EXTRACTED TEXT:
○ ○ ○ ○

As of June 2021, according to CFPB, the $88 billion medical debt documented on consumer credit reports is likely an undercount, and in actuality could be closer to $141 billion. Even so, it stands as the most common collection item appearing on credit reports, affecting 43 million people and comprising 58% of accounts in arrears. 

Half of the financial burden of past-due medical debt is held by Blacks (28%) and Latinos (22%). By comparison, only 10% of Asians and 17% of whites have medical debt. Regionally, the highest number of consumers caught in this financial web live either in the Southeast or the Southwest — where statewide Medicaid expansion is seldom available.   

Similar and independent findings from the National Institutes of Health found that racial minorities’ access to health care is compounded by several factors, from quality of care to lower levels of health insurance and heavy reliance on emergency care instead of regular preventive care. For many Black Americans already burdened with lower incomes and with less family wealth, medical debt deepens that financial load 2.6 times higher than that for whites. 

Regardless of locale, lengthy and multiple credit reporting delinquencies bring measurable harms to consumers in other important ways.

○ ○ ○ ○

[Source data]
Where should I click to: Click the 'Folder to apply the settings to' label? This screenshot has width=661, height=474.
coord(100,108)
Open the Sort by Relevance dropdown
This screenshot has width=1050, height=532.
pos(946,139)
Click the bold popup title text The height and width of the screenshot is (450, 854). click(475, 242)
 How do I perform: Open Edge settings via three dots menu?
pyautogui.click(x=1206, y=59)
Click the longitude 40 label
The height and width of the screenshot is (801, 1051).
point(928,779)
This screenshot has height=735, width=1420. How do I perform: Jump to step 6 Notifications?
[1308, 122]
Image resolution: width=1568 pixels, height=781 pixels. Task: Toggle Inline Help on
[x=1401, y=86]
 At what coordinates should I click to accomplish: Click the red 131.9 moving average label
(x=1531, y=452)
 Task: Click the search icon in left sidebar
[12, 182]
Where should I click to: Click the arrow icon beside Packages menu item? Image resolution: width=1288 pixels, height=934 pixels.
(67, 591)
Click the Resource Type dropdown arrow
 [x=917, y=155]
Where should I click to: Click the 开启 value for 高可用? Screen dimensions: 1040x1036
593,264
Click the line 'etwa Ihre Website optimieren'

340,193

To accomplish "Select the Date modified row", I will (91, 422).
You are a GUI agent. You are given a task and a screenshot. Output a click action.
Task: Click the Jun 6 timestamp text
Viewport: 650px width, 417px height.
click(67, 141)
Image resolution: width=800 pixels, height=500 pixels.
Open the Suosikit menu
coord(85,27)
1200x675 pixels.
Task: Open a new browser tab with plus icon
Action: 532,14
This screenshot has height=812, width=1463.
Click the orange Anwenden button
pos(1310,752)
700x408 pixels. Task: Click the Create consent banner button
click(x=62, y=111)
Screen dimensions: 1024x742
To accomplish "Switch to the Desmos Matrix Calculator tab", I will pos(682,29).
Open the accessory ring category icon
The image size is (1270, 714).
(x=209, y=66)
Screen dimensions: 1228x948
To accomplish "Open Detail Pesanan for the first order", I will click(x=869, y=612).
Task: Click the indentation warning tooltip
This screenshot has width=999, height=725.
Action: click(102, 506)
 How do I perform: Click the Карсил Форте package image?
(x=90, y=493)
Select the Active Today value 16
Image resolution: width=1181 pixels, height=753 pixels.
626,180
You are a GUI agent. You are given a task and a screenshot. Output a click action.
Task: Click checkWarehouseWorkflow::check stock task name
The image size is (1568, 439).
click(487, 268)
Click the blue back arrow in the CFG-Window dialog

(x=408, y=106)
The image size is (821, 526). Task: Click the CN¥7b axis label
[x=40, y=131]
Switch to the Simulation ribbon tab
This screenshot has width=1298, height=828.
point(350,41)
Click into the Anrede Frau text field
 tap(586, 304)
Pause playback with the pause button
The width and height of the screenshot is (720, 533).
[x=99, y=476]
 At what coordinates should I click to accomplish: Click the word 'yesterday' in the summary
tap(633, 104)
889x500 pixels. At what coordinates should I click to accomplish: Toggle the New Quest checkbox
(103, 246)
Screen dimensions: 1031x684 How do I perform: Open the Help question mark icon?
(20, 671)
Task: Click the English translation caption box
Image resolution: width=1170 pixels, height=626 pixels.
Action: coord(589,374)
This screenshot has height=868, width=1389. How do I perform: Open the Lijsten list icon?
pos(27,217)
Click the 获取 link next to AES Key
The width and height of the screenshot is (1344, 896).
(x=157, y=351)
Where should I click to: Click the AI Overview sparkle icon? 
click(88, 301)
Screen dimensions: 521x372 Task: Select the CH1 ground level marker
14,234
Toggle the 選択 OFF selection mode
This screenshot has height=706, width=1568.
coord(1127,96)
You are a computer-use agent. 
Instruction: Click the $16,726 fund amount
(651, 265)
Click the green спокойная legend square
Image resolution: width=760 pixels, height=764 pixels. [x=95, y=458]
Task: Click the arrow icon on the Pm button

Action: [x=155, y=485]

○ ○ ○ ○

WHAT THE TASK REQUIRES:
Quote the full passage on medical debt word for word. The rows are separate from the passage on medical debt and are not part of it.

COMPLETED EXERCISE:
As of June 2021, according to CFPB, the $88 billion medical debt documented on consumer credit reports is likely an undercount, and in actuality could be closer to $141 billion. Even so, it stands as the most common collection item appearing on credit reports, affecting 43 million people and comprising 58% of accounts in arrears. 

Half of the financial burden of past-due medical debt is held by Blacks (28%) and Latinos (22%). By comparison, only 10% of Asians and 17% of whites have medical debt. Regionally, the highest number of consumers caught in this financial web live either in the Southeast or the Southwest — where statewide Medicaid expansion is seldom available.   

Similar and independent findings from the National Institutes of Health found that racial minorities’ access to health care is compounded by several factors, from quality of care to lower levels of health insurance and heavy reliance on emergency care instead of regular preventive care. For many Black Americans already burdened with lower incomes and with less family wealth, medical debt deepens that financial load 2.6 times higher than that for whites. 

Regardless of locale, lengthy and multiple credit reporting delinquencies bring measurable harms to consumers in other important ways.